■ **Passage given**:
________________________
With one exception, it’s hardly worth mentioning the night’s other strivers. Lil Rounds and Matt Giraud seemed resigned to the chopping block; Anoop Desai, still in full “Date Me” mode, got a little too casual with his bravado while turning yet another Summer tune, “Dim All the Lights,” into a homage to Brian McKnight. Danny Gokey does deserve credit for a spirited and accurate vocal on “September,” an Earth, Wind and Fire song with a typically serpentine melody. But that hoofing! Never has the specter of Taylor Hicks loomed so large.

Ultimately, the problem wasn’t with the singers; it was a larger one, embedded in the “Idol” formula. Despite its Velveeta reputation, disco actually vastly expanded pop’s parameters, uniting funk beats and rock guitars, synthesizer swirls and gospel vocals, the sexual fantasies of libertine Italian producers and the liberating wails of black American divas. Oh, and ABBA!
________________________
■ **Goal A**:
Transcribe the American Idol review from "Ultimately, the problem" up to and including "Oh, and ABBA!".
■ **Goal B**:
Go on with the American Idol review, starting right after its final sentence.

■ **Given information**:
________________________
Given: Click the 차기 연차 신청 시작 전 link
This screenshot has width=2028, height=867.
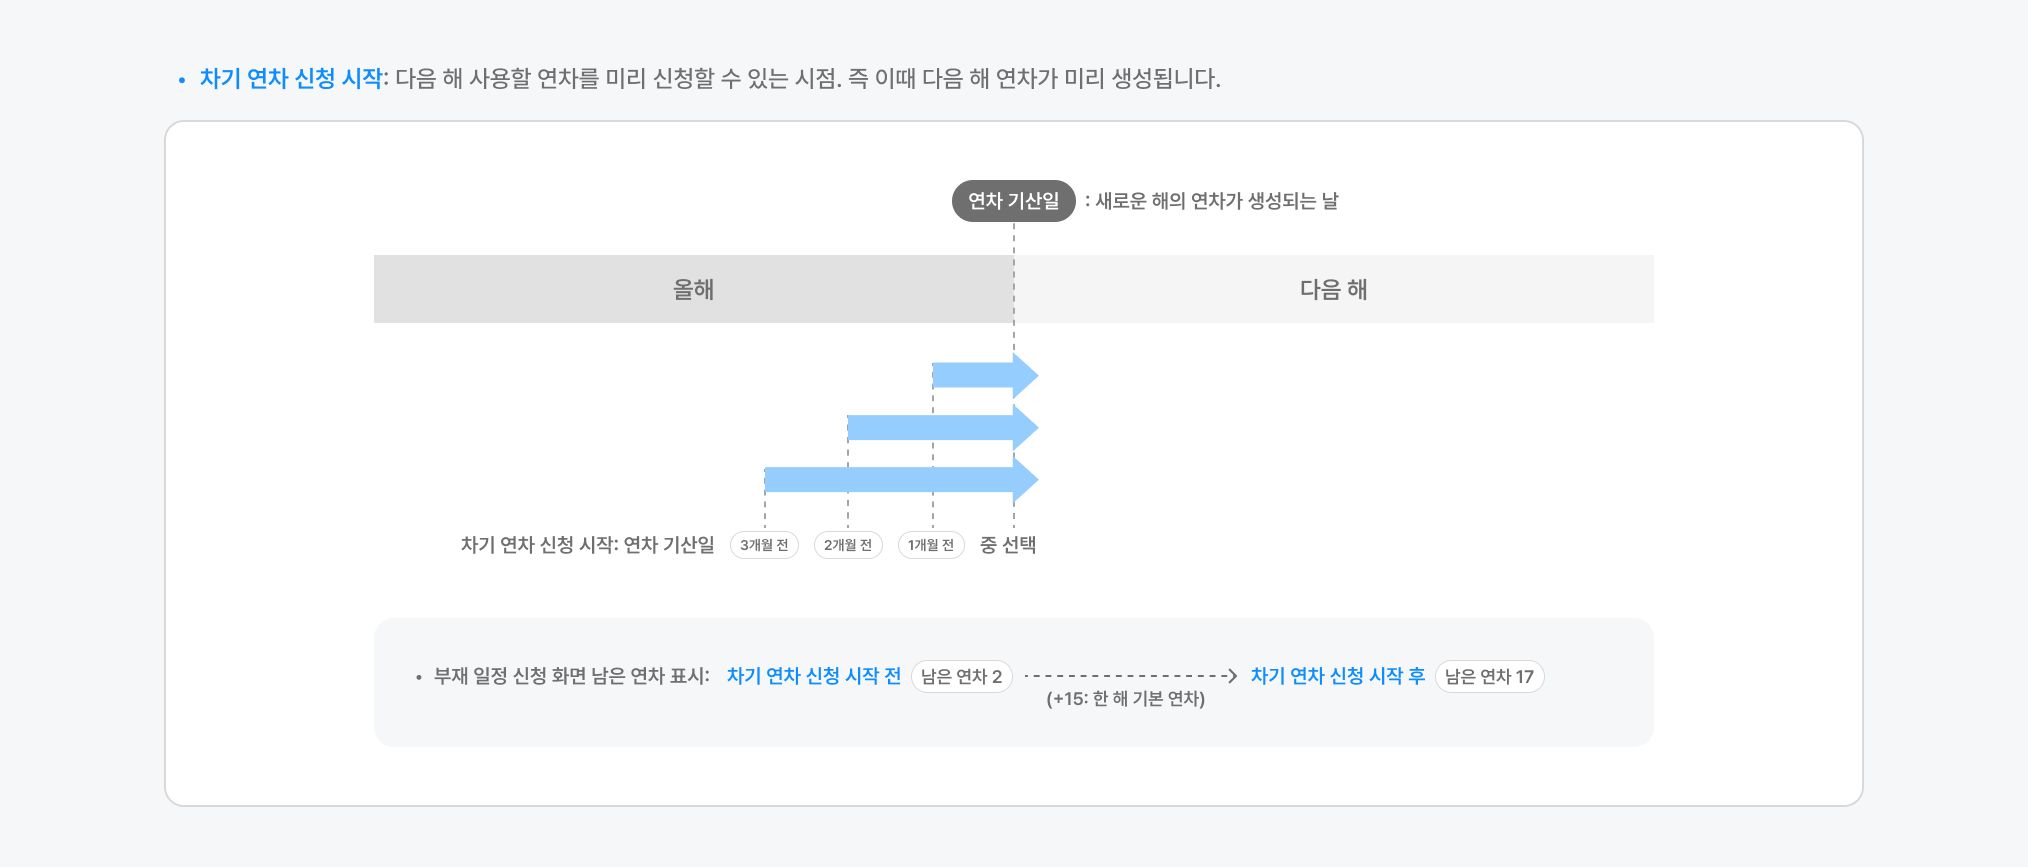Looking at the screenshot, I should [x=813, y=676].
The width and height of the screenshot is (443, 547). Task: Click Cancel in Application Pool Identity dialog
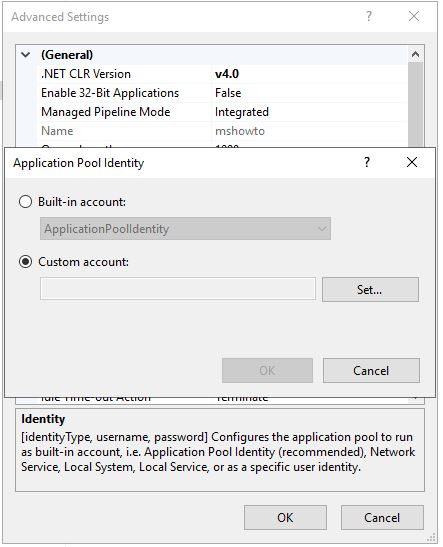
________________________
■ **Task response A**:
Ultimately, the problem wasn’t with the singers; it was a larger one, embedded in the “Idol” formula. Despite its Velveeta reputation, disco actually vastly expanded pop’s parameters, uniting funk beats and rock guitars, synthesizer swirls and gospel vocals, the sexual fantasies of libertine Italian producers and the liberating wails of black American divas. Oh, and ABBA!

■ **Task response B**:
The musical range “Idol” traverses is tiny by comparison. It’s basically crossover pop played by a competent studio band steeped in the grand inflections of Celine Dion, Bryan Adams and other blockbuster stars. It’s nearly impossible for an “Idol” competitor to transcend the limits of the show’s formulas (though Lambert keeps pushing). Disco might not have seemed the likeliest arena in which these deficiencies would be exposed, but all it would take is one time-machine trip back to one of the great hedonistic dance floors of the 1970s to remind a music lover how much more expansive music seemed then. Still, the thought of Simon doing the bump? I think I’d rather suffer through Whitney week.